Em suma, a botânica é uma ciência fundamental com um fortíssimo potencial aplicado, que está a evoluir rapidamente e que tem um papel determinante para compreender a vida e, implicitamente, as atividades agrícolas e florestais. Os futuros agrónomos, zootécnicos e florestais precisam da botânica para a tomada de decisões em contexto de trabalho. Porém, o estudo das plantas é cerceado por um viés (bias) cognitivo endógeno da mente humana (desapego inerente pelas plantas), pela insuficiente qualidade do ensino da biologia, pela exposição limitada às plantas no ensino pré-universitário, pelo crescente desinteresse da classe estudantil em aprender e pelas dificuldades crescentes de concentração, enfim, pela cegueira botânica generalizada. Os cidadãos atuais, incluindo os estudantes do ensino superior, em seu prejuízo, não compreendem a importância das plantas no funcionamento da biosfera e das sociedades humanas (Bradbury, 2016; Uno, 2009).
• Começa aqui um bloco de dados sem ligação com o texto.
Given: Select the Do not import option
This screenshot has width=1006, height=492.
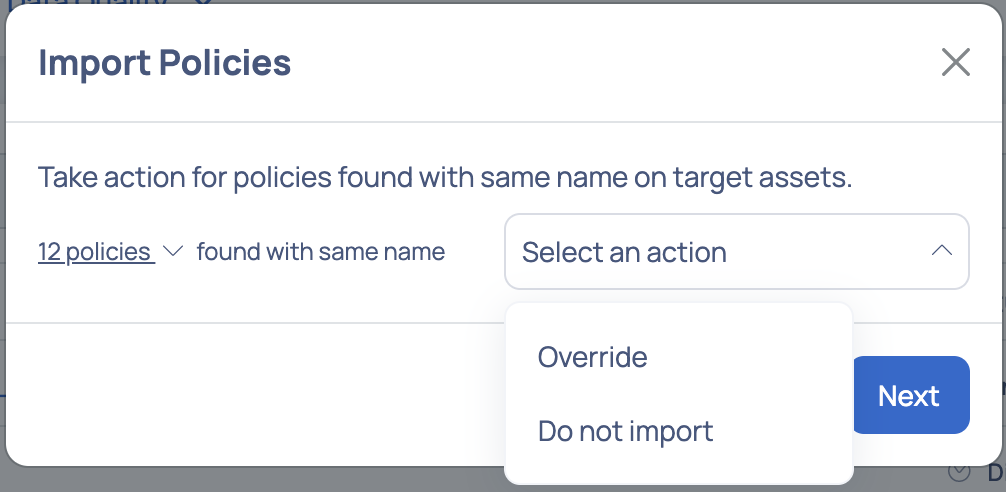Looking at the screenshot, I should [x=626, y=431].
A subvalorização da botânica nos curricula de ciências agrárias, insisto, é contraproducente, incompatível com uma sólida formação técnico-científica, com um entendimento/consciência do que é a agricultura e a silvicultura que a sociedade precisa e deseja.
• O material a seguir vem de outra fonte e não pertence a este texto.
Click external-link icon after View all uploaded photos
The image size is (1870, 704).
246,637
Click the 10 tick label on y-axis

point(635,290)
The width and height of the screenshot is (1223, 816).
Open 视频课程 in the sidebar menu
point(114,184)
Para reforçar a argumentação transcrevo o que escrevi em 2020 no ponto «Breve reflexão epistemológica», no livro «Estrutura e Biologia das Plantas» (Aguiar, 2020a): «É impossível desenhar sistemas de produção agrícola ou florestal sustentáveis ou programas de conservação de espécies e ecossistemas – um propósito incontornável das sociedades contemporâneas – sem um conhecimento íntimo das plantas [...]. Compreender para assim ganhar competências é uma das características dos modernos sistemas de ensino-aprendizagem.»